Value network#

Node evaluation. During the evaluation step, the value function (or evaluation function) is used to estimate the retrosynthetic feasibility of newly created nodes. In SynPlanner, there are three types of evaluation functions implemented:

random function (assigns a random value between 0 and 1 to the new node). Mostly used as a baseline.

rollout function (default evaluation type in MCTS). In the current implementation it does a series of node expansions until it reaches some stopping criterion (maximum simulation depth, discovered retrosynthetic route, etc.). Based on the simulation results it assigns the value between (-1 and 1) to the new node.

value network (instantly predicts the value between 0 and 1). The value neural network is trained on the data from planning simulations (performed with the previous version of the value network) including examples with precursors leading to the solutions and those which are part of the unsuccessful routes.

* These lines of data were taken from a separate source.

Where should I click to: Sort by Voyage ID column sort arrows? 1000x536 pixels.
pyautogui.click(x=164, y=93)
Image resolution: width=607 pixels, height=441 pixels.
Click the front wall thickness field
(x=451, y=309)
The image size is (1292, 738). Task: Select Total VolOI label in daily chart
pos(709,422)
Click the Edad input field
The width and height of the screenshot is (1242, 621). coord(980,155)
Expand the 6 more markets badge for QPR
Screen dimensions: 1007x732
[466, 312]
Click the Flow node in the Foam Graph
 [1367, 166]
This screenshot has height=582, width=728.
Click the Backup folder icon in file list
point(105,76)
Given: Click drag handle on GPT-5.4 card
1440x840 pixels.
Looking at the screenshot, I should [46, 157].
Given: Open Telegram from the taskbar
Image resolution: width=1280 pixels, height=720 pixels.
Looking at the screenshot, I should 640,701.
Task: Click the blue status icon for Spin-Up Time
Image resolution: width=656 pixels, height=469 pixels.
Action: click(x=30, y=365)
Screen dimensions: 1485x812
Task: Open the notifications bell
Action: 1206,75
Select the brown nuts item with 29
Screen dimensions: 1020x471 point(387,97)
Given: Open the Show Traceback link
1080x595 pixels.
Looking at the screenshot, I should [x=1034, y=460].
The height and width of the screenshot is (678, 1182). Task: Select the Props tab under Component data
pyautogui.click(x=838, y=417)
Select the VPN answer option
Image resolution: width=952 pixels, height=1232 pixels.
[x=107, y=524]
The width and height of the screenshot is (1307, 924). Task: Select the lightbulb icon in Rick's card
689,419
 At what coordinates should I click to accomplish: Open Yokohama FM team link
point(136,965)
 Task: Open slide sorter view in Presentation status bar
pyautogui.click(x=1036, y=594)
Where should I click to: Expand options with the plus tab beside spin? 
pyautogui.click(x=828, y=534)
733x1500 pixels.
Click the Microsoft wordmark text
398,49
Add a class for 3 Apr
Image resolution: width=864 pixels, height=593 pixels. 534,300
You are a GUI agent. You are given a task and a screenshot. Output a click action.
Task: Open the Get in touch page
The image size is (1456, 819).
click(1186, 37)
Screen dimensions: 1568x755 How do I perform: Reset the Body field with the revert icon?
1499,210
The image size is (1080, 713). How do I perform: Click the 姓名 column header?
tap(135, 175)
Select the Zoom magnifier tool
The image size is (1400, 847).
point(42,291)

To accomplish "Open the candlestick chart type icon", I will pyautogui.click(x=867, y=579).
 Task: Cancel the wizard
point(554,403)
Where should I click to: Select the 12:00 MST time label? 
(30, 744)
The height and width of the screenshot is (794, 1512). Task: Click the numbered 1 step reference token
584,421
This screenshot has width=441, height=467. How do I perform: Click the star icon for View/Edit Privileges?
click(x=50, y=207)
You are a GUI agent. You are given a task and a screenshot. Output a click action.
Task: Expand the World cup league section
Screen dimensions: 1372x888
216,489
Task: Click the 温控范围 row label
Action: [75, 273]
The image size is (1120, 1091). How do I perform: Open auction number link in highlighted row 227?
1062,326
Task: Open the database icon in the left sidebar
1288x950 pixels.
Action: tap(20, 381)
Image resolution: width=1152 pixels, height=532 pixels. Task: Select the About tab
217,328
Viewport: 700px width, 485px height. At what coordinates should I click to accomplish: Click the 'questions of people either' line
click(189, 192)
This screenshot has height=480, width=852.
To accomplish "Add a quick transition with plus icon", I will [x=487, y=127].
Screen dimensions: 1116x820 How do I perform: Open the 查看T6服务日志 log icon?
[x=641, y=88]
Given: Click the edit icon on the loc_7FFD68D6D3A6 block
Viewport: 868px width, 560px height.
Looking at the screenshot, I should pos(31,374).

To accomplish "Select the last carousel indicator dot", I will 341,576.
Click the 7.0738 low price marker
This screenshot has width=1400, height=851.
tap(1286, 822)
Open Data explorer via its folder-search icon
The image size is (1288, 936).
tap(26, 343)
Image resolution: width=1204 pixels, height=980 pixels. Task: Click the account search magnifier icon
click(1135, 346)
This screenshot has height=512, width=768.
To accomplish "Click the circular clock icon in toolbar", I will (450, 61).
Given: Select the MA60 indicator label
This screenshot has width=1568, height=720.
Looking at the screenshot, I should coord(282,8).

Value network tuning. The training set for the value neural network is generated from the simulations of planning sessions. In the first iteration, the value network is initialized with random weights and is used for the initial retrosynthesis planning session for N target molecules. Then, precursors that were part of a successful retrosynthesis path leading to building block molecules are labeled with a positive label, and precursors that did not lead to building blocks are labeled with a negative label. This generated training data is used to train the value network to better recognize precursors leading to possible successful retrosynthetic paths. The trained value network is used in the next iteration of the simulated planning session alternated by the retraining of the value network until it reaches the acceptable accuracy of predictions.